Show HN: Web Scout AI – Auto-discover every user journey (zero config)
6 hours ago (github.com)
Hi HN, I'm Adi. I built Web Scout AI, an open-source tool that takes a URL and autonomously discovers every user journey on the site — no scripts, no selectors, no config. Point it at your homepage and it finds paths like Homepage → Product Listing → Product Detail → Cart → Checkout on its own.
Repo: https://github.com/apexkid/web-scout-ai
It uses Claude's vision + Playwright to explore a site the way a human would: look at the page, decide what's clickable, click it, repeat. It does this recursively via BFS, building a complete graph of every reachable state. When it finds 50 product cards, it recognizes the pattern and explores one representative instead of all 50. Cookie banners and popups get auto-dismissed. The output is a journey graph, Mermaid diagrams, and a set of replayable JSON files along with network requests fired at every interactions.

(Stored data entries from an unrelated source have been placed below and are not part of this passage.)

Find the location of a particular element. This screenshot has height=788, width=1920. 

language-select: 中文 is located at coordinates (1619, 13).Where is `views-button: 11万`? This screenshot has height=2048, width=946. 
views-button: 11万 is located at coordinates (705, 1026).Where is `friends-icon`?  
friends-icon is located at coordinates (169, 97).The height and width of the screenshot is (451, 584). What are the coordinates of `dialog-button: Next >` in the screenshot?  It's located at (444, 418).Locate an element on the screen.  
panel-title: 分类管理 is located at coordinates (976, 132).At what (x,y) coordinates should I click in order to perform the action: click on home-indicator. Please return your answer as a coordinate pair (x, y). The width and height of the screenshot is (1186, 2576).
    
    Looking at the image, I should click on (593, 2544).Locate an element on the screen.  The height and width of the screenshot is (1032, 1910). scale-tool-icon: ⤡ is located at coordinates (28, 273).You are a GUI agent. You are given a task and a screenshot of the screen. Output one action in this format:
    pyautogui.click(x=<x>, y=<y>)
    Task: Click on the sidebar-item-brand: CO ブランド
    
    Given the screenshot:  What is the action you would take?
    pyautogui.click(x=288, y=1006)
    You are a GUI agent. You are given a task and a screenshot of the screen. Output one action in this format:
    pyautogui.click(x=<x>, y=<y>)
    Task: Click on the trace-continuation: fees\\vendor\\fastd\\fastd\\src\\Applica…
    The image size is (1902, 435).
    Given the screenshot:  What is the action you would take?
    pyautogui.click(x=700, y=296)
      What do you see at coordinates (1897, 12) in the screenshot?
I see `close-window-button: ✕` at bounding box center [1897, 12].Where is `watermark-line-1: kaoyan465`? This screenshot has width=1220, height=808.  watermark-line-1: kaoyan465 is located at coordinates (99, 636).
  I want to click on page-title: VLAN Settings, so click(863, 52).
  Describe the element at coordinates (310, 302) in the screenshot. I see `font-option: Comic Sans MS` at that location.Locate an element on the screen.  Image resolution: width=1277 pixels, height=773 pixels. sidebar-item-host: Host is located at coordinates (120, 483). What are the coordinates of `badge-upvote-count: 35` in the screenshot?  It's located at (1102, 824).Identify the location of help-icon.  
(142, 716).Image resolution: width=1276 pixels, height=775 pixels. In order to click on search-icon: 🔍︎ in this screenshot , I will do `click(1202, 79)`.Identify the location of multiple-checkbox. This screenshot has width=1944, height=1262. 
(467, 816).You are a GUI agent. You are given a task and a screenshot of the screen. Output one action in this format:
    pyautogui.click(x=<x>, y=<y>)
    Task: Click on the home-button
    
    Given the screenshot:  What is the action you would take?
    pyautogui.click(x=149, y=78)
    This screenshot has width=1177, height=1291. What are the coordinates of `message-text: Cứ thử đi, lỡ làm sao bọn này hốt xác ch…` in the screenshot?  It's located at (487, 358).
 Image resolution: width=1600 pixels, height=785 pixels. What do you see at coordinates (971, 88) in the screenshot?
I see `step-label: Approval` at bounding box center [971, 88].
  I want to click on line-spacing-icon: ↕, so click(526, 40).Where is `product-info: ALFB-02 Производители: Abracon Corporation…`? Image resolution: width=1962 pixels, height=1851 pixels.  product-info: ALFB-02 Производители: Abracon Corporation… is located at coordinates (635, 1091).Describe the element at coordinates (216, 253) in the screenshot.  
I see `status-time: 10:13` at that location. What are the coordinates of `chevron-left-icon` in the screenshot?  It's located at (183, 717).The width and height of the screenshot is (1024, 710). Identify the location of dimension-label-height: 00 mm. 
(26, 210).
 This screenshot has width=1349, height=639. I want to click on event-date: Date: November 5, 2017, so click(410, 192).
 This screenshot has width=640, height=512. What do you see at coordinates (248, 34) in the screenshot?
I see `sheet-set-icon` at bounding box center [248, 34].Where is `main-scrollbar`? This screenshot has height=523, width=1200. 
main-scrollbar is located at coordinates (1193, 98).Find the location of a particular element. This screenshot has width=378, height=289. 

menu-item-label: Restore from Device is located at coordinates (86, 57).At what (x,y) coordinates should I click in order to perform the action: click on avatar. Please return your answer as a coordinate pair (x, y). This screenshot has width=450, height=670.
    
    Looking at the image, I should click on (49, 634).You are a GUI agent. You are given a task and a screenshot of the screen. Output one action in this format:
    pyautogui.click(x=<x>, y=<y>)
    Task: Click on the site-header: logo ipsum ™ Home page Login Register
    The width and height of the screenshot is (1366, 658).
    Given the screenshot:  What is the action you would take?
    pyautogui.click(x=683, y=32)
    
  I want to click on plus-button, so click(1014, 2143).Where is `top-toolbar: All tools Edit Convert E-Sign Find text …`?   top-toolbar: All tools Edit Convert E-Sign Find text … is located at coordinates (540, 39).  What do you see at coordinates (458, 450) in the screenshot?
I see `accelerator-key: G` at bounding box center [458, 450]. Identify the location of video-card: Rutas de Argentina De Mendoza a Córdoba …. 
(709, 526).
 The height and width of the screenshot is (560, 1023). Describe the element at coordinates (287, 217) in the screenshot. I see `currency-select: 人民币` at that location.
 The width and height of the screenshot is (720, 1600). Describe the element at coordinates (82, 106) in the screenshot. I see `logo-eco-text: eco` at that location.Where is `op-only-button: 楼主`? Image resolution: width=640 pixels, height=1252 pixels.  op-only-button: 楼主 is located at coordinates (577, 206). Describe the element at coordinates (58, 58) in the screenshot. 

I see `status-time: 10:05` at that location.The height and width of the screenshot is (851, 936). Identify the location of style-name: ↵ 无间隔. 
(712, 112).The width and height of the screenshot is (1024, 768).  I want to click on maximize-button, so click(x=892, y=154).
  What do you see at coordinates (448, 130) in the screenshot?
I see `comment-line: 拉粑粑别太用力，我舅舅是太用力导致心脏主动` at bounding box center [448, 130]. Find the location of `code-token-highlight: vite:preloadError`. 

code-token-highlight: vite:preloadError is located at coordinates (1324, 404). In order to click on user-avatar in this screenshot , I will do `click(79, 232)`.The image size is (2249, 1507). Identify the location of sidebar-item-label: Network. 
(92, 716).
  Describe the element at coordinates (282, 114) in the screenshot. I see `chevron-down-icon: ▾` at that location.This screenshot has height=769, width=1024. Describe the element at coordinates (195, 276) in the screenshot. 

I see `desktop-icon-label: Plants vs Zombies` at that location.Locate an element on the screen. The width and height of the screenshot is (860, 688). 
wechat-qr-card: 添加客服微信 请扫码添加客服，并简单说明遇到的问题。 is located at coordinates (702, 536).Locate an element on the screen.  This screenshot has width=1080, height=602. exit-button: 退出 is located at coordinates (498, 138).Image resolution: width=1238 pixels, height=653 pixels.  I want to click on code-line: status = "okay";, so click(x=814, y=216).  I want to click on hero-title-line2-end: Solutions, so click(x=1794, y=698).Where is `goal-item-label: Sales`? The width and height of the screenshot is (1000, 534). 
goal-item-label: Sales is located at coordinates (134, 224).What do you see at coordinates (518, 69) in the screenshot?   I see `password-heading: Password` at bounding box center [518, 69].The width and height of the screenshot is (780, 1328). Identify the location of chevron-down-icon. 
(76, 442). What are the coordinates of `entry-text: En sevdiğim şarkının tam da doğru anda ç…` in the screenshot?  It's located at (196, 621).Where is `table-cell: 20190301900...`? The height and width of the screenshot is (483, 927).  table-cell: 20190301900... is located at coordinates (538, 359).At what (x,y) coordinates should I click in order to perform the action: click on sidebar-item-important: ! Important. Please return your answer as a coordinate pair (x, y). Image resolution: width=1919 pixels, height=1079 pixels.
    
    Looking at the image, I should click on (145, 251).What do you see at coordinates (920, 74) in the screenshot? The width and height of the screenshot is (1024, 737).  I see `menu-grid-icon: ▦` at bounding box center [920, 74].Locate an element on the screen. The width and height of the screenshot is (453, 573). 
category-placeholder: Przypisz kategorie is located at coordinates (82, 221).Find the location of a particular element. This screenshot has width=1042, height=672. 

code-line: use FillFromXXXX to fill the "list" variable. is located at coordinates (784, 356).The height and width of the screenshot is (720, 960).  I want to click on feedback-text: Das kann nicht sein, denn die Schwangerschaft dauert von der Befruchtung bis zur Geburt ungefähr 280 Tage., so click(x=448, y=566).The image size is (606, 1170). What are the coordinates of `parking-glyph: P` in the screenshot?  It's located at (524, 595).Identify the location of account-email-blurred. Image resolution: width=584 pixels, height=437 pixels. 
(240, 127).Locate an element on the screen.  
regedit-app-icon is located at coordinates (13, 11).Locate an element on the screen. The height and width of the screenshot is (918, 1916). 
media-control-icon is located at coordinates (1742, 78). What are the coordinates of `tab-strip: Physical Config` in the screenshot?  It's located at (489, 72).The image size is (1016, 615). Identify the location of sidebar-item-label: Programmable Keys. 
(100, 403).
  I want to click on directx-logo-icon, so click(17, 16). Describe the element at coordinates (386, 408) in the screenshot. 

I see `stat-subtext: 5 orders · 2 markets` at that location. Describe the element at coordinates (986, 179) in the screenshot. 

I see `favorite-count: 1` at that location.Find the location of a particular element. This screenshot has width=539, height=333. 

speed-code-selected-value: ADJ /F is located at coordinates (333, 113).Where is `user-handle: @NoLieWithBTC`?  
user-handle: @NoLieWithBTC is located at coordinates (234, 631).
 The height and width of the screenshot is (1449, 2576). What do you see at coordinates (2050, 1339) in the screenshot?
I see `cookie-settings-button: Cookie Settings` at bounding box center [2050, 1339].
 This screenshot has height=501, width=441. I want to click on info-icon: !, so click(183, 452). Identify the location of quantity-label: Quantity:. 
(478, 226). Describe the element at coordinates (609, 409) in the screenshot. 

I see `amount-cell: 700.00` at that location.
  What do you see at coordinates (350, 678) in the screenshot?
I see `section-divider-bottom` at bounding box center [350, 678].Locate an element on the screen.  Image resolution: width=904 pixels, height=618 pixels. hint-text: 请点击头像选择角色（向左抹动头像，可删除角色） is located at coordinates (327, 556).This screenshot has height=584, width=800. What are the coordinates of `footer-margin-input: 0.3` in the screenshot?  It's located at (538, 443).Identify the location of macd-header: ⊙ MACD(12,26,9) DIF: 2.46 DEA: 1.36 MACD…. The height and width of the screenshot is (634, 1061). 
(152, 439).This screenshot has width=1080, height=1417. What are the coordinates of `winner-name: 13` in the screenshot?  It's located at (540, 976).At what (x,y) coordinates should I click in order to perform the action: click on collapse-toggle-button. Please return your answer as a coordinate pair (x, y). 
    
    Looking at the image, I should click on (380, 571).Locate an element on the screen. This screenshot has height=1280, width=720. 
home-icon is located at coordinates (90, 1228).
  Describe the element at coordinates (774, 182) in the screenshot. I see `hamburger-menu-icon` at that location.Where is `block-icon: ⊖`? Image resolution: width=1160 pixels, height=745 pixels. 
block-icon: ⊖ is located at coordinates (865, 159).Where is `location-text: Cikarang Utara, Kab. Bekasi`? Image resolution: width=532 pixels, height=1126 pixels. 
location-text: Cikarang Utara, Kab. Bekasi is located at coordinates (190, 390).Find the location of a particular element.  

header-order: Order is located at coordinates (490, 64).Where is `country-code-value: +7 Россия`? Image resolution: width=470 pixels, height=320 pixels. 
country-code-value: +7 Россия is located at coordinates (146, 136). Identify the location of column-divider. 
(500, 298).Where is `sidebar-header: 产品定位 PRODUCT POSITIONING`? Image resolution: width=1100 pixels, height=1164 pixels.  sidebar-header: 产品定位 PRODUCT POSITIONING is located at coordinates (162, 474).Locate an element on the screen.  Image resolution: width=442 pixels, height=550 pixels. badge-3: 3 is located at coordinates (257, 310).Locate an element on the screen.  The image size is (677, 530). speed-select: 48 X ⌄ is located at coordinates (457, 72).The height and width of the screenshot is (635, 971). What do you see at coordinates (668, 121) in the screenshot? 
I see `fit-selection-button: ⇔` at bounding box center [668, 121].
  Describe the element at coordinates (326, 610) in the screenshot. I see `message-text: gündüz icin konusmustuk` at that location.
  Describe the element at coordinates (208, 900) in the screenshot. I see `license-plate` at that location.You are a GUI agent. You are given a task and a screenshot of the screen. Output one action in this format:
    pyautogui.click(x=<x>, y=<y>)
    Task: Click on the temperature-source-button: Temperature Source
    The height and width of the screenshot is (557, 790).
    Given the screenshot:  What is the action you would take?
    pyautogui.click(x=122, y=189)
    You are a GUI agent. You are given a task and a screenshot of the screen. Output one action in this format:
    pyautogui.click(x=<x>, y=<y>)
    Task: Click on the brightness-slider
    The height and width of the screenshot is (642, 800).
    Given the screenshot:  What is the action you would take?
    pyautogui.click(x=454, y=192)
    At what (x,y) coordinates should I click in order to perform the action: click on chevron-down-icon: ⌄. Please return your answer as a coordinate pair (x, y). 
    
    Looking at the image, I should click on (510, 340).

Who's can use it and for what:
* QA/Testing — The most obvious use case. Run auto against your staging environment, get a full set of discovered journeys, then replay them after every deploy. No test scripts to write or maintain. When the site changes, re-run discovery instead of fixing selectors. One team told me they went from 2 weeks of manual test writing to a single afternoon of reviewing auto-discovered journeys.
* 3P API auditing — This is the one I didn't expect. The replay engine captures every XHR/fetch request at every step — full request and response bodies. Teams are using this to verify that analytics events (GA4, Segment, etc.) actually fire at the right moments in the right order. "Does our checkout funnel fire the right events at every step?" becomes a replay + grep instead of a manual walkthrough.
* Journey documentation — PMs and designers use the Mermaid diagram output to get a ground-truth map of what users can actually do. Turns out the real journey graph rarely matches what's in the Figma file. Dead ends, loops, and unreachable states show up immediately.
* Post-deploy smoke tests — Run replay all in CI after a deploy. It replays every known journey through a real browser and reports pass/fail per step. No LLM cost, runs in parallel, takes minutes. If a flow breaks, you know which step and which selector failed.
* Competitive analysis — Point it at a competitor's site and get a structured map of their user flows. What journeys do they support? What does their checkout look like? All captured as screenshots and structured JSON.
Love the Claude+Playwright BFS. One idea we learned the hard way is to fingerprint each state with the URL plus a short DOM hash so you can skip duplicates (product cards, cookie modals, infinite-scroll clones) and keep the graph manageable. Also store the network events that come out of each replayed journey and run them in parallel in CI so you can immediately spot which selector or API call starts failing after a deploy.